If I need to comment on the callsite for a method, that is a sign for bad design on my code. The possible exceptions is I'm doing something non standard there (like expecting spesific result because the conditions are just right) and if I'm doing it more than once, I need to refactor to remove the comments.

The case above is a classic one, I think. If you don't understand what is going on there, you really don't understand what is going here. It's not a question of not understanding some side affects. In this case it's whatever you know what the library does or not.

Ayende: You seem to say that the code should be optimized for someone completely ignorant about the project, just seating down and understanding what is going on.

Anayoly: Something like this. My point is that clear and self-descriptive code is a must but it does not mean that you don't need comments.

This is the part I disagree with most strongly, I think. Clear code doesn't need call site comments. They are a chore to write when you write the code, they are noise when you read the code. On heavily commented code, my eyes gets into 'ads-skipping' mode, and I literally don't see them more than green blurs on the screen.

I tend to think that a big enough project require some rumping up time before you understand what is going on. Anatoly says that it is possible to have a new guy on a project and starting to contribute useful features in a very short times (minutes to hours).

I've seen accessible projects. You feel the difference right away.

Could you explain what made it accessible? Was it that you were familiar with the technology and the development methods that were used? Was it good documentation? How much time did you spend reading the comments in the code in order to learn what is going on there. I said in the comment that I believe that it is possible only on "common ground" projects, where the architecture is mostly the same.

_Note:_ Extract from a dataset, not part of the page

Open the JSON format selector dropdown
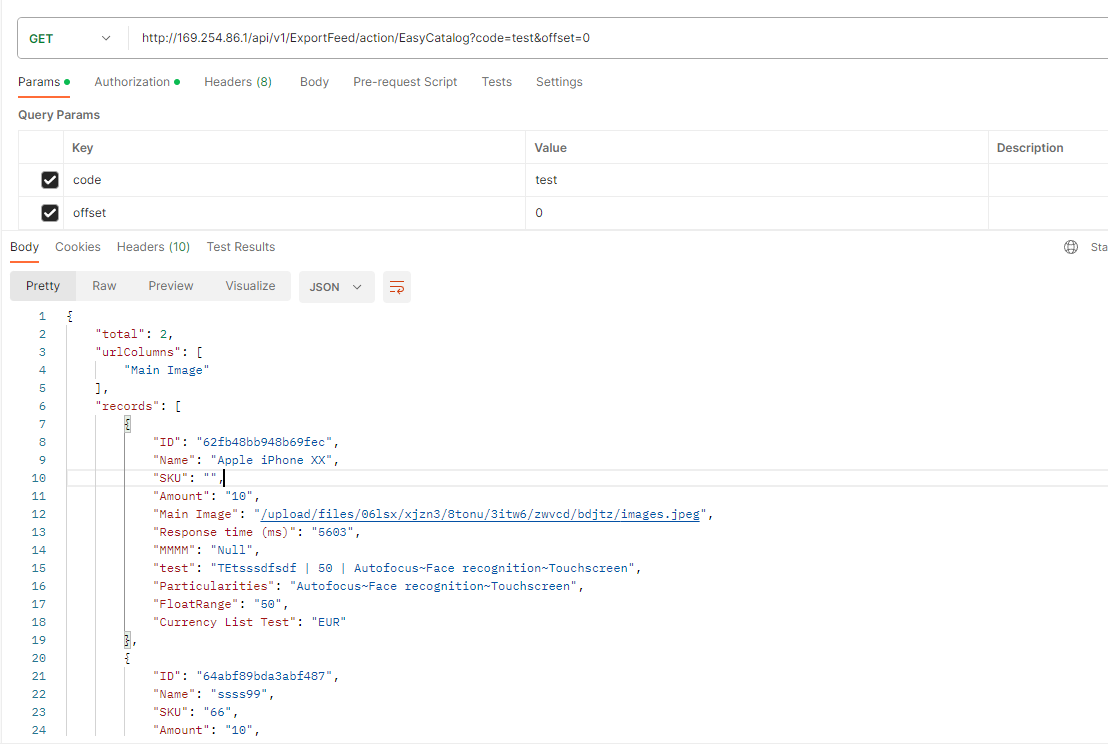The image size is (1108, 749). (x=336, y=286)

Moving to Oren's comment about this now. The first suggestion that you had (refactor creating the outputs into a method that would have a comment there) is something that I would generally prefer to do if the code needed explaining. In this case, do you think that the comments on the class and the naming of the parameters are enough?

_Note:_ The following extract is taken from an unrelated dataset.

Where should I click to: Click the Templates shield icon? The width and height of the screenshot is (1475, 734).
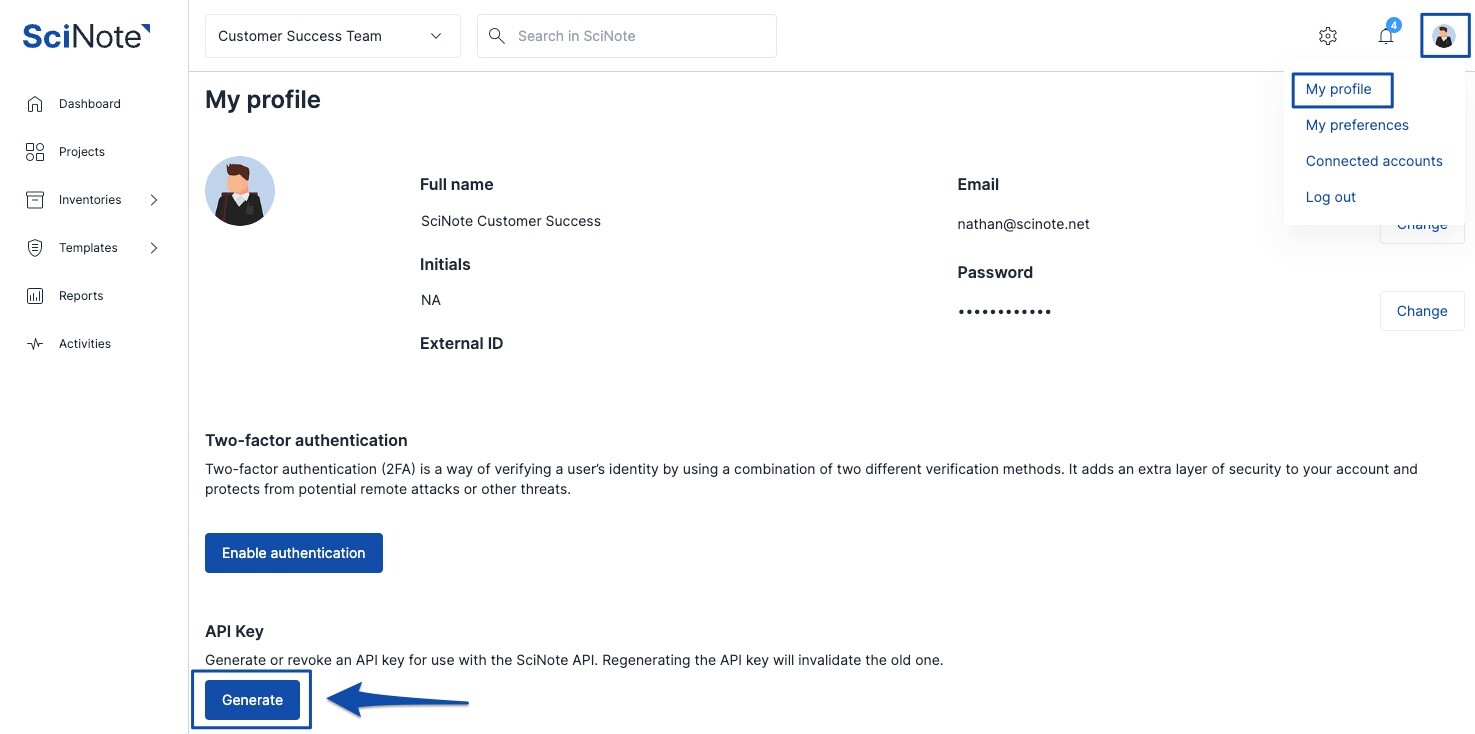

It seems to me (I'm guilty at this as well) that you fall in love with complex code but you forgot that someone else would have to maintain your code somewhere in the future.

Yes, and no. I sometimes does complex code for the fun of it, but I don't intend to take this code to production. There is some elegance for complex code that works. But if I look at it afterward and need more than a minute to understand what i did there, it's useless, in my eyes. This is part of the reason I like peer programming. You can't do stuff too complicated without sounding it out first, and then the other guy will likely offer a better / simpler way to do this.

I just had a case where i wrote a method that passed a test, but when I went back to the method and looked at it, I had no idea what was going there. I ended up breaking the method to several smaller methods, so I got something like:

AssertNoCycles();
List<Node> visited = new List<Node>();
foreach(Node node in graph.Nodes)
{
    DoWork(node, visited);
}
AssertAllNodeWereVisited(visited)

Imagine that each of those methods in inlined, and you'll start to see the problem, I guess. My first instinct is to break the code to manageble pieces rather than explain what I did there.

I liked Oren's second suggestion, which is to have a certral repository of "Required Reading" before you can work on the project. I'm not talking about 1,600 design guides. I'm talking about much simpler stuff like:

This project uses the following libraries, and here are the documentation. You probably need to check the following three links to get up to speed with what they do, and we are using them to do this and that (links to everything).

This allows you to assume a common base for the people that would work on the project.